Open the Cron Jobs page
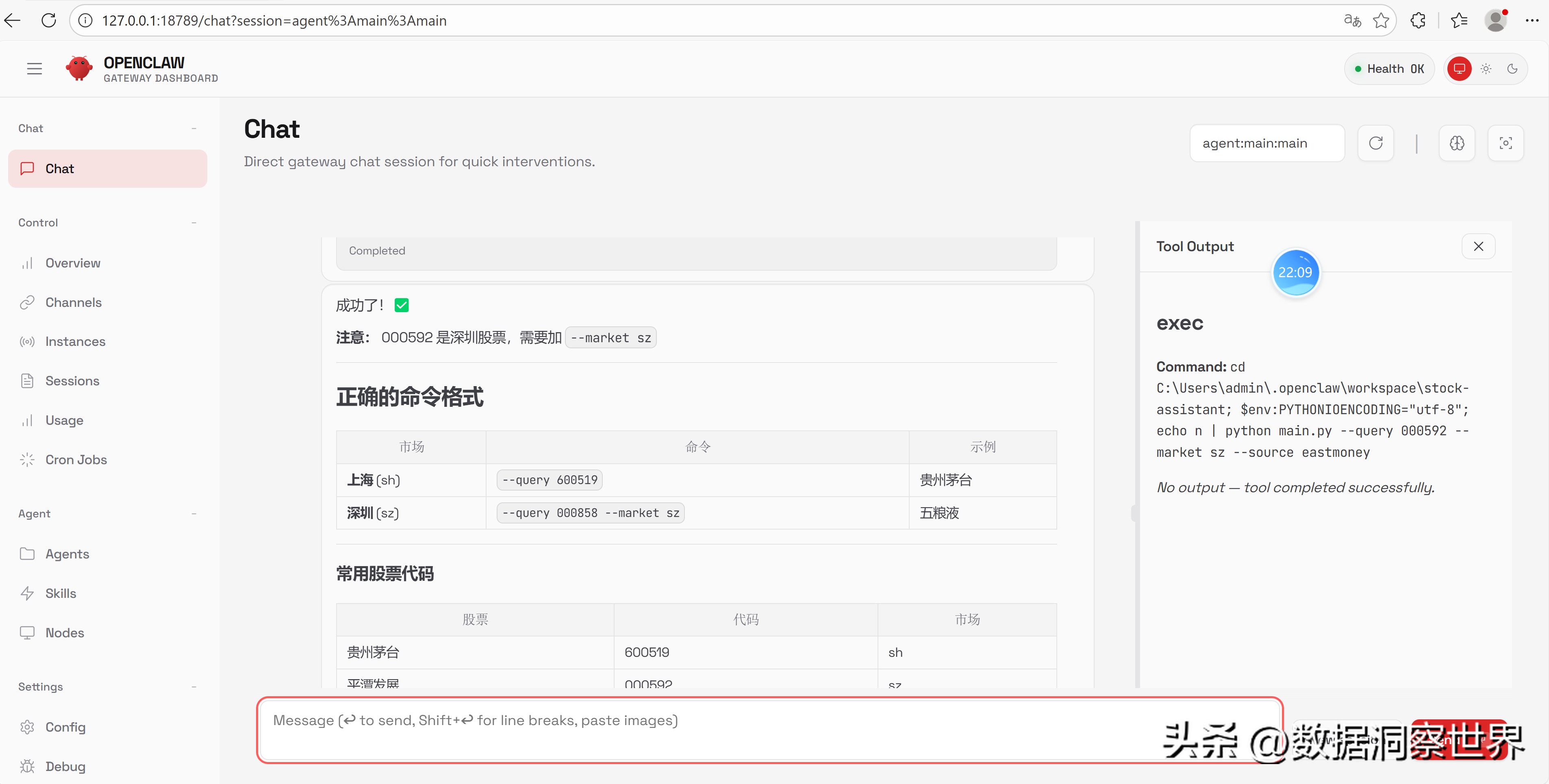Screen dimensions: 1549x784 (76, 459)
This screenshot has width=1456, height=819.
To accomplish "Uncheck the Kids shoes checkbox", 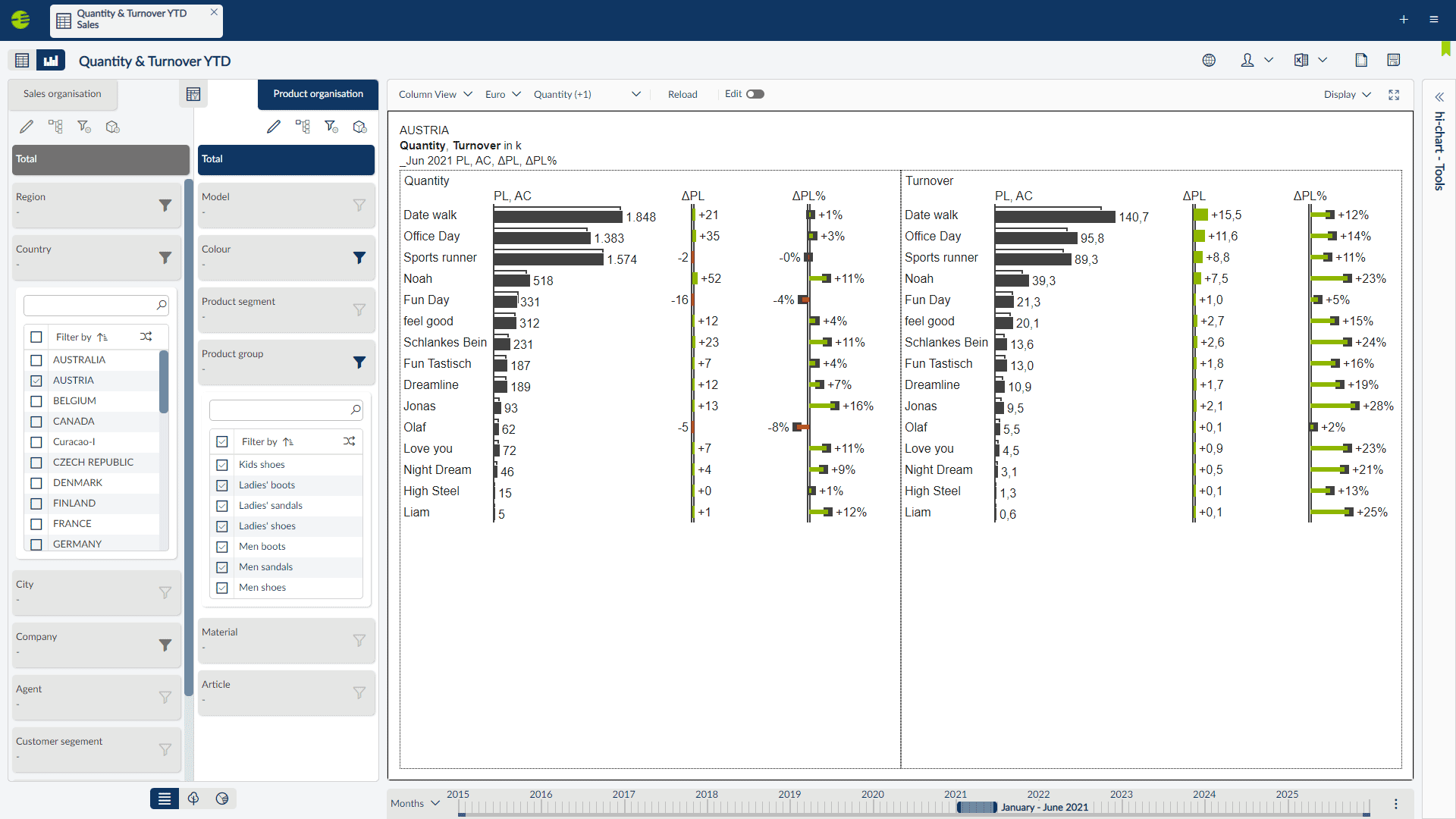I will click(x=222, y=465).
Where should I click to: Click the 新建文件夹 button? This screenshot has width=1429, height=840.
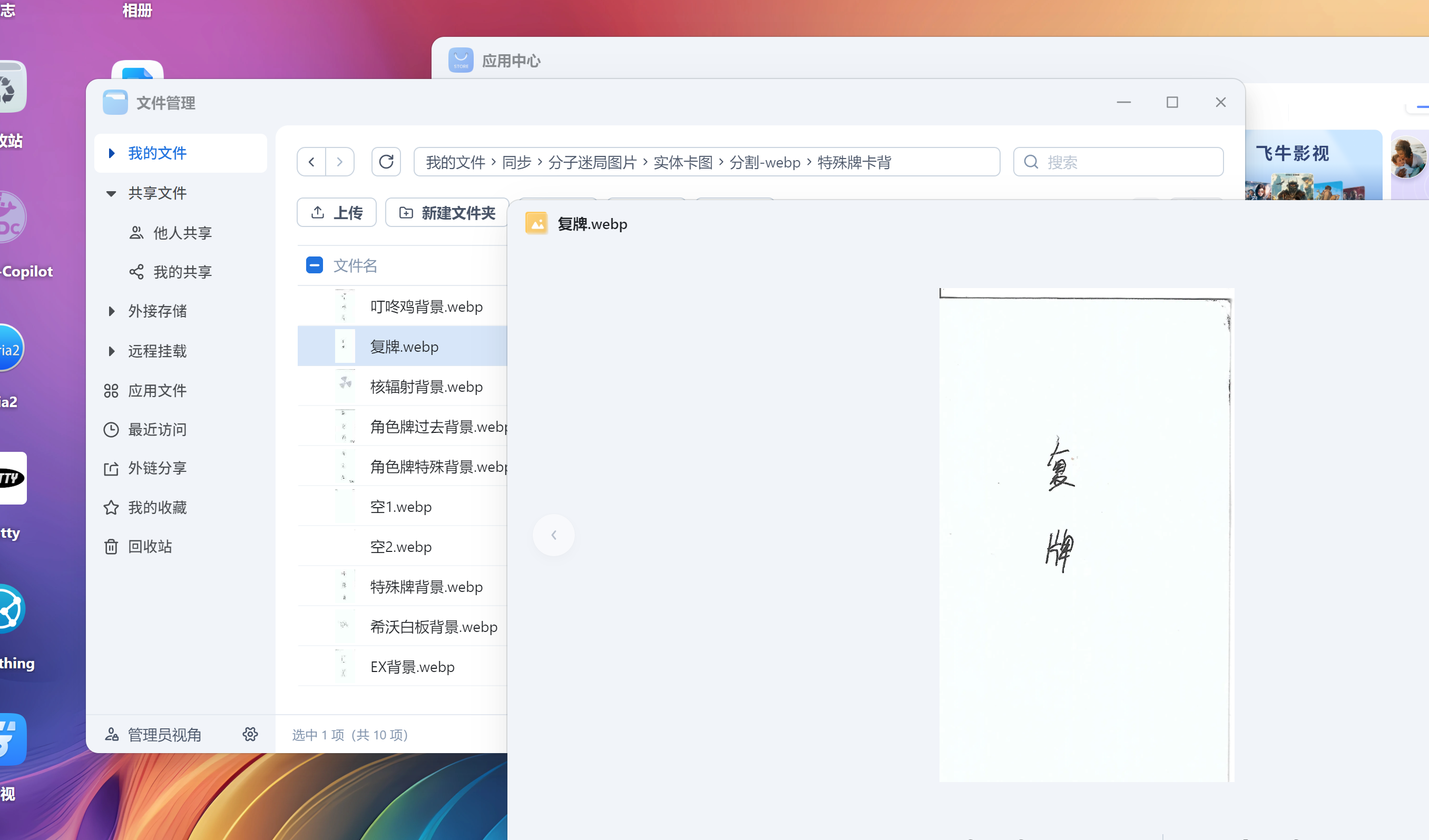447,213
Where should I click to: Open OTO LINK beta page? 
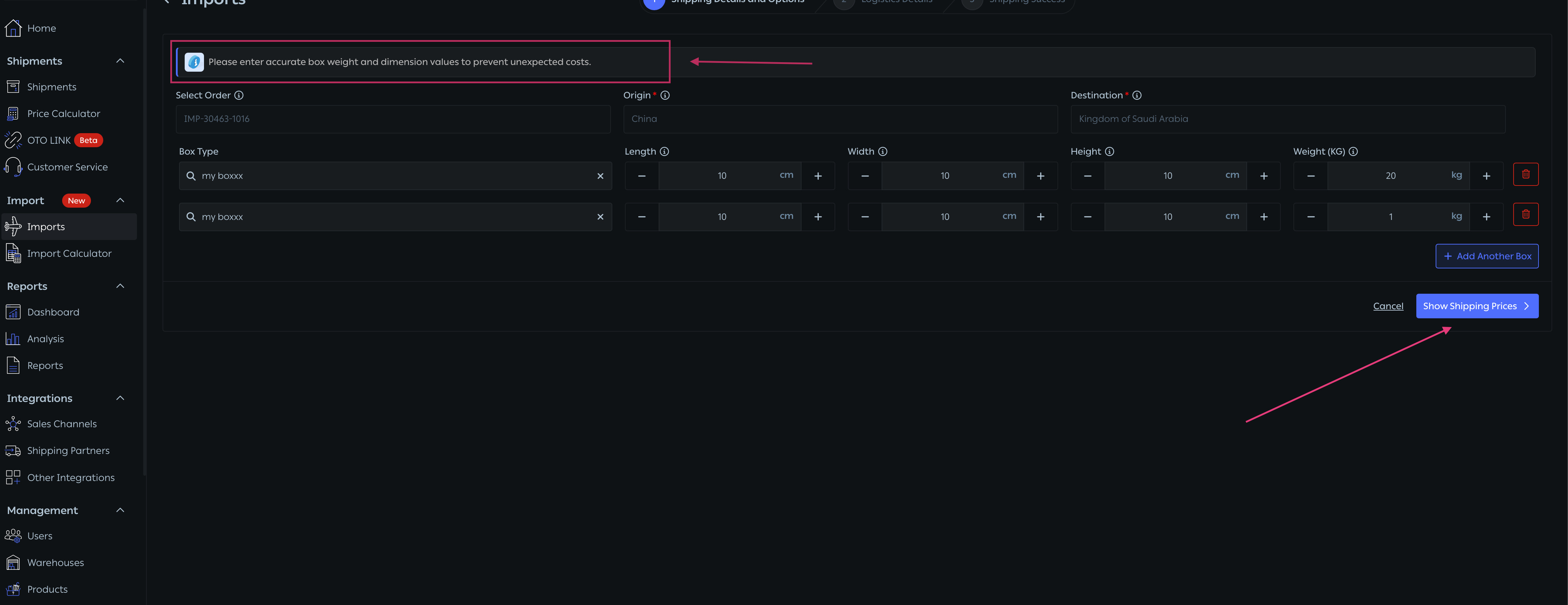[x=49, y=141]
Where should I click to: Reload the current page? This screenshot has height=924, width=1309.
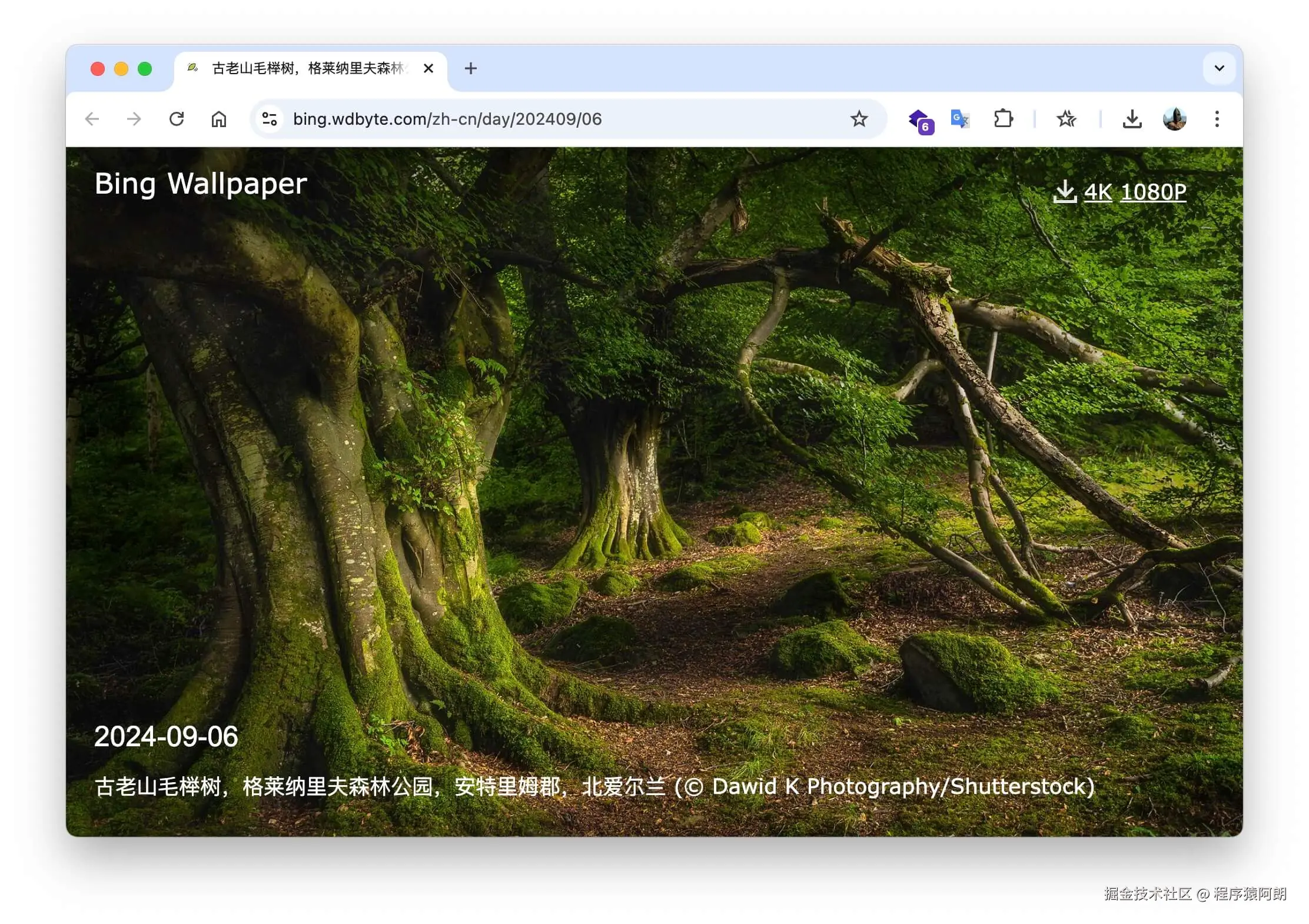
==================================================
The expected answer is the lines from the one that has "Where should I click to: Open" to the end of the listing, transcribed exactly, with pictures left out and no other line added.

▶ [Solution to the exercise]:
Where should I click to: Open OTO LINK beta page? 
[x=49, y=141]
Where should I click to: Reload the current page? This screenshot has height=924, width=1309.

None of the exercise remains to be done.